Text:
--- START ---

Takahē release at Gouland Downs | Image Credit: Danilo Hegg

What are the key ingredients of takahē recovery?

1. Managing Wild Populations: protecting the free range takahē  

The last remaining takahē population was found in the remote Murchison Mountains above Lake Te Anau in 1948.  For over 70 years protecting this population has been the Programme’s highest priority.  Ensuring the original population persists, means the “essence” (both wild behaviours and genetics) of the wild takahē is not lost.  The biggest threat to wild takahē populations is predation from introduced mammals.  Currently, extensive stoat trapping networks are maintained to help protect the wild populations in Fiordland and Kahurangi National Park.

In order to return takahē to the wild, the programme is working hard to establish new wild sites where takahē can roam free. However, finding those new suitable sites is the Takahē Recovery Programme’s largest challenge, as takahē populations require a lot of space with low predator numbers.

--- END ---

Directions:
1. Repeat the part of the takahē recovery text starting with "In order to" and going on through "low predator numbers.".
2. Using the takahē recovery text, say whether each statement agrees with it. Answer yes or no and quote the words that decide it: (a) the last remaining takahē population was found in the Murchison Mountains in 1948; (b) habitat loss is the biggest threat to wild takahē populations; (c) stoat trapping networks help protect wild populations in Fiordland and Kahurangi National Park.
3. Take the takahē recovery text further, picking up after its final sentence.

Data excerpt:
--- START ---

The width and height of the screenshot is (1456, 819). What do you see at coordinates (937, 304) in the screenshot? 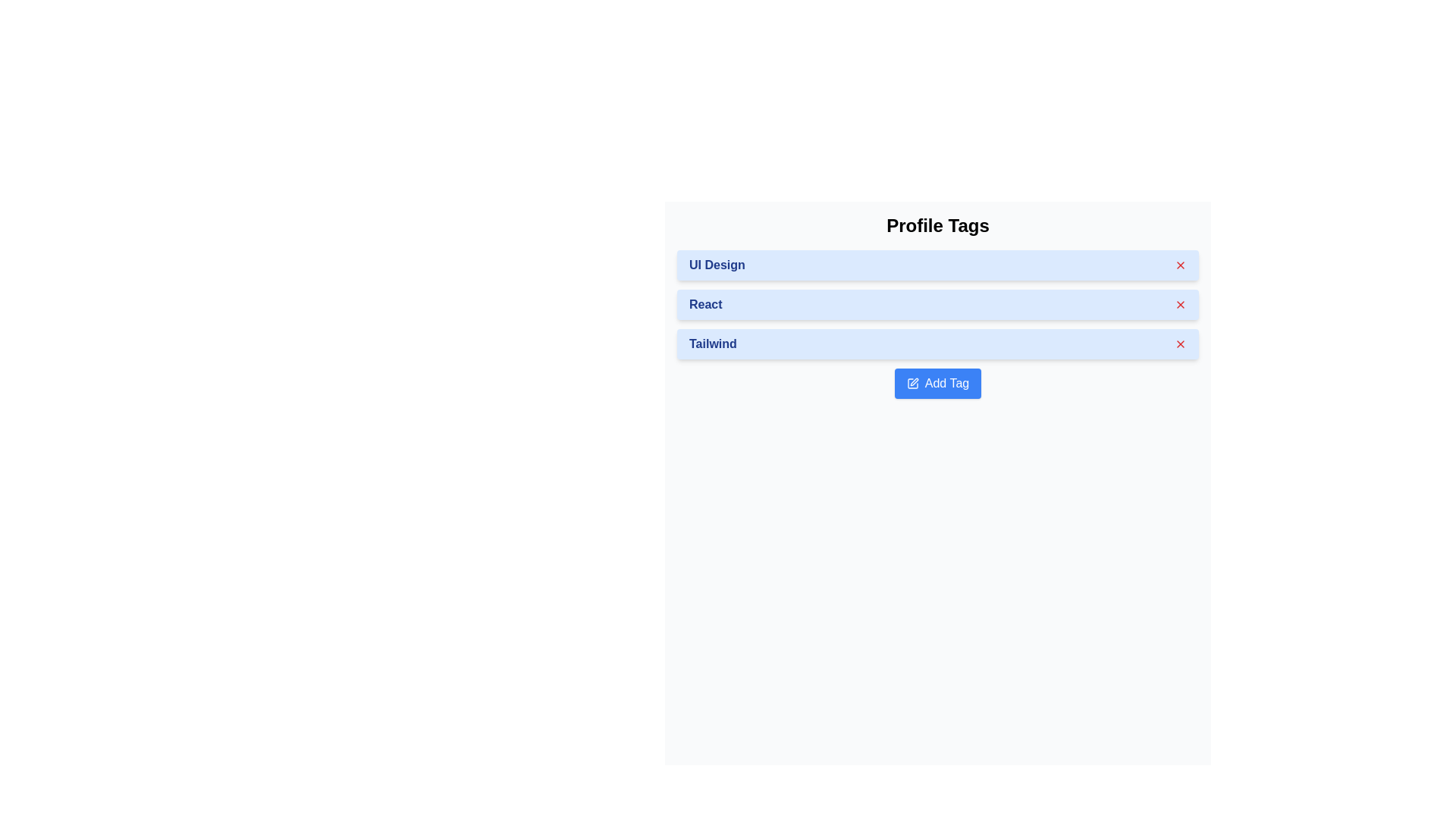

--- END ---

Answer list:
1.
In order to return takahē to the wild, the programme is working hard to establish new wild sites where takahē can roam free. However, finding those new suitable sites is the Takahē Recovery Programme’s largest challenge, as takahē populations require a lot of space with low predator numbers.

2.
(a) Yes: "The last remaining takahē population was found in the remote Murchison Mountains above Lake Te Anau in 1948."
(b) No: "The biggest threat to wild takahē populations is predation from introduced mammals."
(c) Yes: "Currently, extensive stoat trapping networks are maintained to help protect the wild populations in Fiordland and Kahurangi National Park."

3.
Can you see Kotahi, a South Island takahē? Image Credit: Jake Osborne

2. Security Population: ensuring all the eggs aren’t in one basket

Small groups of takahē also live across a network of island and mainland sanctuary sites throughout New Zealand. Although each sanctuary isn’t big enough to house a functioning wild population, together they make up a security population.  It’s so called as it is a safe genetic bank, holding the genetic diversity of the population. If catastrophe should hit a wild population or the Burwood Takahē Centre, the hub of breeding programme, the population could be rebuilt from the sanctuary population.

Hand pointing to takahē footprints in Takahē Valley | Image Credit: Sabine Bernert

3. Breeding Programme: counting takahē eggs before they hatch

Monitoring nesting activity, checking egg fertility, fostering chicks, and targeted genetic management, are all techniques used to maximise the breeding output at the Burwood Takahē Centre.  The chicks produced from Burwood and the sanctuary sites provide the literal nest egg of birds available to be released into the wild.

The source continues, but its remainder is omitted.